国際マクロプログラム (第三期:2011~2015年度)
「日本の長期デフレ:原因と政策的含意」プロジェクト

我が国では1990年代半ば以降、デフレが進行している。先進国でのデフレの発生事例は極めて限られているが、有名な例は1930年代の大恐慌期における米国である。このときには消費者物価が年間で約7%の速度で下落した。これに対して、我が国の消費者物価の下落率は年間で1%前後であり、激しい時期でも精々2%であった。米国大恐慌期のデフレと比べると我が国のデフレは緩やかといえる。では、日本のデフレ率はなぜ低いのか。日本の消費者物価が正確に計測されておらず、そのためにデフレ率が低く見えているに過ぎないとの指摘が聞かれる。とりわけ海外の研究者や実務家の間でそうした疑念が根強い。

消費者物価の計測方法を変えると数字はどれくらい変わるのだろうか。物価は経済の「体温」と言われるが、その喩えを使えば消費者物価統計は「体温計」である。
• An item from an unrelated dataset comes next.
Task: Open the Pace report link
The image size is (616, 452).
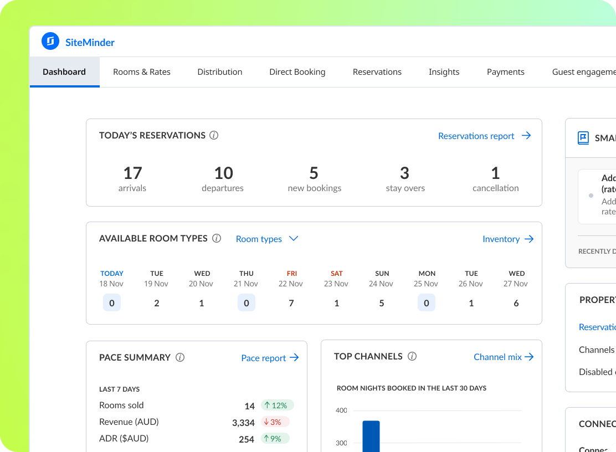Action: coord(264,358)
1つの体温計が頼りにならないとすれば、別な体温計を試してみて、数値がどれくらい違うかを確認する必要がある。そうした問題意識から、この論文では「体温計」を取り換えて日本の体温を測り直すという実験を行った。具体的には、サンプル抽出方法として、(1)我が国の消費者物価統計を作成している総務省の方法に近いもの、(2)総務省の方法に似てはいるが特売価格の扱い方などいくつかの点で異なる方法、(3)米国の消費者物価統計の作成機関である労働統計局が採用している方法の3種類を試した。実験の結果、総務省方式に近い方法でサンプル抽出した場合には消費者物価の公表数字に近い数字が得られた。また、総務省の特売価格の扱いを変更するなどしてもさほど変わらなかった。しかし米国型のサンプル抽出を採用した場合は結果に大きな違いが見られた。
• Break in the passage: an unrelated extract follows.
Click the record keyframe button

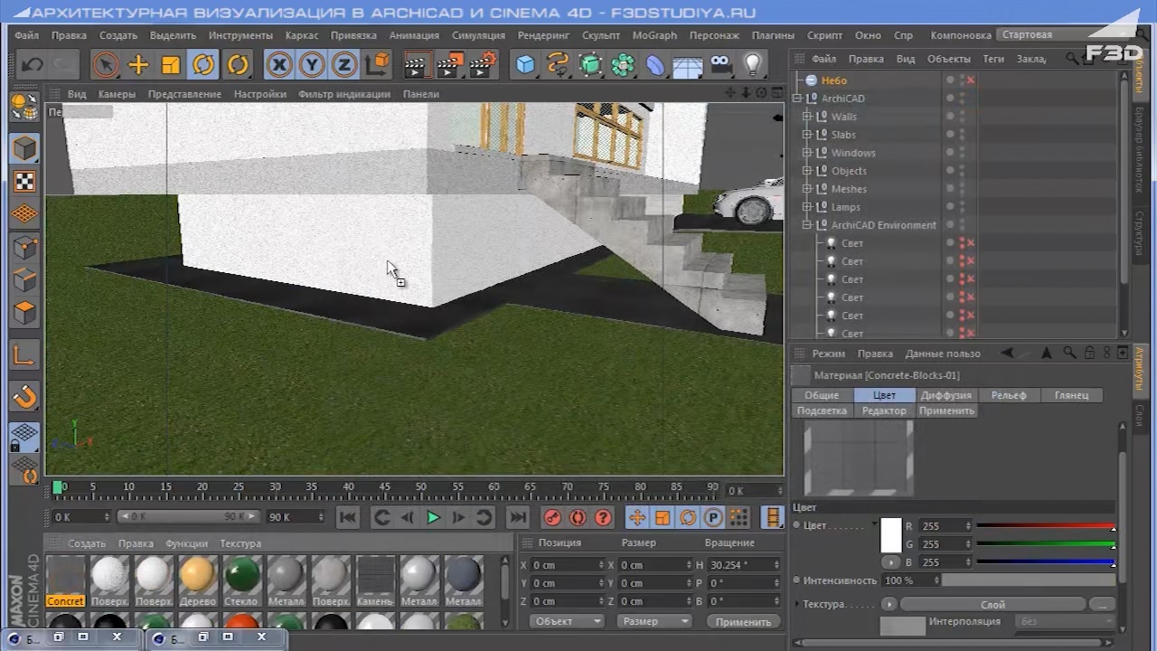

図の横軸は総務省方式で作成した物価指数の前年同月比を、また縦軸は米国方式で作成した物価指数の前年同月比を示している。たとえば、横軸で1%とあるのは総務省方式で前年比1%のインフレになった月という意味であり、それらの月において米国方式がどういう数字になっているかが縦軸に示されている。図の実線は中央値であり、横軸1%に対応する縦軸の値は0.1%だから、総務省方式で1%のときには米国方式の中央値は0.1%ということを示している。同様に、横軸2%に対応する縦軸の値は0.4%であり、総務省方式に比べて米国方式の数字が小さいという傾向がある。米国方式は対象商品を確率的に抽出するので、商品は抽出のたびに異なり得る。それに伴うばらつきがどの程度かを示すため、図では80%信頼区間を破線で示してある。たとえば、横軸の1%に対応する破線の値は-0.5%から+0.5%となっているが、これは総務省方式で1%の数字が得られたときに米国方式の数字は80%の確率でこの範囲にばらつくことを示している。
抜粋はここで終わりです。